Got hired at a BK after accidentally plowing my car into the house next door on the way to the interview. It took me about a year to get that whole "driving" concept under my belt. 3 collisions with stationary objects at the age of 16 nearly cost me a whole lot of mobility.

Anyway, my biggest problem with BK is that they franchise, and the owner of the one where I worked was a magnificent dickwad. The manager must have at least minored in sexual harrassment, if he'd ever gotten any higher education at all, and he was always insinuating that my best friend and I were lesbian lovers. Not the most pleasant place to work, but at least I learned how to time how one steps on a ketchup packet just right, so that you can squirt someone red in the face.

I think the burger production at Burger King has an advantage over McDonald's, prominent in my memory.

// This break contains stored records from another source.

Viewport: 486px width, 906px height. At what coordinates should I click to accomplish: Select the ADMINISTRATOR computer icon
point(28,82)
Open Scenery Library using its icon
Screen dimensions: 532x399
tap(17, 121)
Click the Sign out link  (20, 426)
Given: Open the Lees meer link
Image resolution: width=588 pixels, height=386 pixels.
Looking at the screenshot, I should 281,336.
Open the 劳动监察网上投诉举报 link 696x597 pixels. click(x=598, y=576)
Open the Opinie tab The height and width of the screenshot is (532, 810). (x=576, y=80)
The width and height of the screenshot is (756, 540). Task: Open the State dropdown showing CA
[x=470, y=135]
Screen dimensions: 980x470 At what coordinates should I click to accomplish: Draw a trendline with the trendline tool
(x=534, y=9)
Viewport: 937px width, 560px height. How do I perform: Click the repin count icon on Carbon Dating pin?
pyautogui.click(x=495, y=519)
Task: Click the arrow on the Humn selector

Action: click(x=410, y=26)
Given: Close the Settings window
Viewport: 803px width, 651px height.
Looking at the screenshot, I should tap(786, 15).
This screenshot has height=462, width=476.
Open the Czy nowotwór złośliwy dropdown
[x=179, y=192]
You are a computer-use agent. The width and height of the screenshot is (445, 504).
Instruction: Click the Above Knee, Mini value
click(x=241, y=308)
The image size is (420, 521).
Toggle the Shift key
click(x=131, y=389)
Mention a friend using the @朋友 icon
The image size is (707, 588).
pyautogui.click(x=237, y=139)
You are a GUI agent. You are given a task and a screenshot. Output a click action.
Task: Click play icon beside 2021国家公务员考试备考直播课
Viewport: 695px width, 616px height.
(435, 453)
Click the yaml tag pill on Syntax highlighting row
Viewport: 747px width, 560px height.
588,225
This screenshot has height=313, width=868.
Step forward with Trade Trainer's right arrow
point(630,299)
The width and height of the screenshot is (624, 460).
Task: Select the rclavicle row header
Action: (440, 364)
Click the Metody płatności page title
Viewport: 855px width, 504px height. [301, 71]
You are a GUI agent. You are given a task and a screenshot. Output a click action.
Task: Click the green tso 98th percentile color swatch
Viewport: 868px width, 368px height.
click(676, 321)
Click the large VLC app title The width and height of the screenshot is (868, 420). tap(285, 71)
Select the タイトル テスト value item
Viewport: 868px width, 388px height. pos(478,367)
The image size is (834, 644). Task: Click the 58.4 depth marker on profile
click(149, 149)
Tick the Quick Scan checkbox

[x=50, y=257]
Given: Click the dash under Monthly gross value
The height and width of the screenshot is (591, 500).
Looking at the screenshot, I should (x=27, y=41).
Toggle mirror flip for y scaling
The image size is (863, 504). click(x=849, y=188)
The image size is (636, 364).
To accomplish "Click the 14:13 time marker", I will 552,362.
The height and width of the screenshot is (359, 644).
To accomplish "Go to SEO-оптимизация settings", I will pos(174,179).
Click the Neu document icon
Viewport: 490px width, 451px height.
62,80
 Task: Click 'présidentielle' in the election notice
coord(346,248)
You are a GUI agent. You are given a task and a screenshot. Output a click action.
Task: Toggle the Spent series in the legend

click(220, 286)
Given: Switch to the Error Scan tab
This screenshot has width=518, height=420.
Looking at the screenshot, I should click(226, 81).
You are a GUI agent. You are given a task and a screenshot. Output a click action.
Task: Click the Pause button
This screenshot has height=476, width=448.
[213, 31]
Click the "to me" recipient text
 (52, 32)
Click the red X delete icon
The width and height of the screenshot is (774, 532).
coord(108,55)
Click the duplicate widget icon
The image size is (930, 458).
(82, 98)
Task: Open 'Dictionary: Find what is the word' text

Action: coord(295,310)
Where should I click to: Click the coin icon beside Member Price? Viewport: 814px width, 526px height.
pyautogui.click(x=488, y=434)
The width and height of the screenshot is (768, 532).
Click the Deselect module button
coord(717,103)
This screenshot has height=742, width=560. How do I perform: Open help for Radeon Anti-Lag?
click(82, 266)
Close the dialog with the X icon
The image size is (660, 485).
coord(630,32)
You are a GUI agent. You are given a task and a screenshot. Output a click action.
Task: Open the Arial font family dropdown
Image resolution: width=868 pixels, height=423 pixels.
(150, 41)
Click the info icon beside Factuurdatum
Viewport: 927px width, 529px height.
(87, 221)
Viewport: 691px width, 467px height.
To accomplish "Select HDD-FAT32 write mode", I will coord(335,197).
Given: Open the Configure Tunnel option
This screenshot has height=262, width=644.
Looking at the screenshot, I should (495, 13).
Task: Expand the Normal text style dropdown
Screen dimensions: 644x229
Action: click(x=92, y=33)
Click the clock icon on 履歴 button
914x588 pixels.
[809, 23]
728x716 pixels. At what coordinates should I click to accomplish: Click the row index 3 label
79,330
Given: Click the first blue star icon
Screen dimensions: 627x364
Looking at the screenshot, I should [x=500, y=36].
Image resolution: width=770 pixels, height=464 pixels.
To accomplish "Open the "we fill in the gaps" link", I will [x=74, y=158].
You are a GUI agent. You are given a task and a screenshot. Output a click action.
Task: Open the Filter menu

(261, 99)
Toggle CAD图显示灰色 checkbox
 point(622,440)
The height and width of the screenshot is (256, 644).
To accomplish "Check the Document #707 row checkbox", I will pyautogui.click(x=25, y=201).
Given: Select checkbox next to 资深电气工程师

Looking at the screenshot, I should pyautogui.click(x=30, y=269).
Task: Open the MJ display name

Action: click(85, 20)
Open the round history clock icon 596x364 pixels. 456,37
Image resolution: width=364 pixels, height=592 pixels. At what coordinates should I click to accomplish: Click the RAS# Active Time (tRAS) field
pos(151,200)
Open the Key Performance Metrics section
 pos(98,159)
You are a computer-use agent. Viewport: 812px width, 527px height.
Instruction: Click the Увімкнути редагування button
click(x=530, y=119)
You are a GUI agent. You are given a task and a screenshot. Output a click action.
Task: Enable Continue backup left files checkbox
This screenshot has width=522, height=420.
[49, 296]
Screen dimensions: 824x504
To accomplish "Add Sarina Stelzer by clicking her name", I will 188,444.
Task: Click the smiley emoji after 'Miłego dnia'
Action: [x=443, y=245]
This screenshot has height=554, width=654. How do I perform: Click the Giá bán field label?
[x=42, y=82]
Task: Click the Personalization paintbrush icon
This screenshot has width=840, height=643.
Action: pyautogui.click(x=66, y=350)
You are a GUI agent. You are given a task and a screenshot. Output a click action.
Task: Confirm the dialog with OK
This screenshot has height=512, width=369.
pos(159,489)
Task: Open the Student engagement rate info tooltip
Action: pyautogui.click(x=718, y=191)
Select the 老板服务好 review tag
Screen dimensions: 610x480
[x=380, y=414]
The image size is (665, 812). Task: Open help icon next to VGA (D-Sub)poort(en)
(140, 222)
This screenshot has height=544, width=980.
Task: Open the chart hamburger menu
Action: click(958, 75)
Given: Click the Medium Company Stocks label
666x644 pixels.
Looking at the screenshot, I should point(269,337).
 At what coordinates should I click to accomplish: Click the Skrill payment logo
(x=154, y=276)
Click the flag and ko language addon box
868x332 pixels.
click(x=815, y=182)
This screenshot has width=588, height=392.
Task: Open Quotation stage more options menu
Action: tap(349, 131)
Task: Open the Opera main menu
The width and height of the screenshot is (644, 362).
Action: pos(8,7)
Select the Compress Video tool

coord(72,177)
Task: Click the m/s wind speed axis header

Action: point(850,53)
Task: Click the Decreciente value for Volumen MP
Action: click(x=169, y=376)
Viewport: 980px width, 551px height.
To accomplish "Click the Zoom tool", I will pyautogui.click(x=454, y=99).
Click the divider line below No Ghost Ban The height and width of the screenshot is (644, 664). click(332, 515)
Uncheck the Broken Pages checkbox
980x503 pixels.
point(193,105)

The frozen patties are placed on the conveyer belt into the broiler, and they come out completely cooked on the other side. Whopper Sloppers put together the finished product either directly from the broiler, or from the steamer, and microwaves are certainly utilized. All of my friends who worked at Mickey D's, however, can remember at least one time that they accidentally flipped a burger onto the floor, then picked it back up, tossed it back onto the grill, and served it to someone.

Because we didn't flip burgers at Burger King, that didn't happen, and I was really familiar with the degreaser that we used to mop the floors about every 20 minutes, so the thought of flipping a burger down into that chemical, then picking it back up and grilling it a bit more on the flat top was more than a little disgusting.

At any rate, I was a non-red-meat-eater at 16, and my shift meal was always a Veggie Whopper - condiments and vegetables on a bun for a normal cost of 80 cents. 40 cents at half price. Sometimes I got a side salad bar, too.

Man, those were good days. I have to stop myself from writing all the memories.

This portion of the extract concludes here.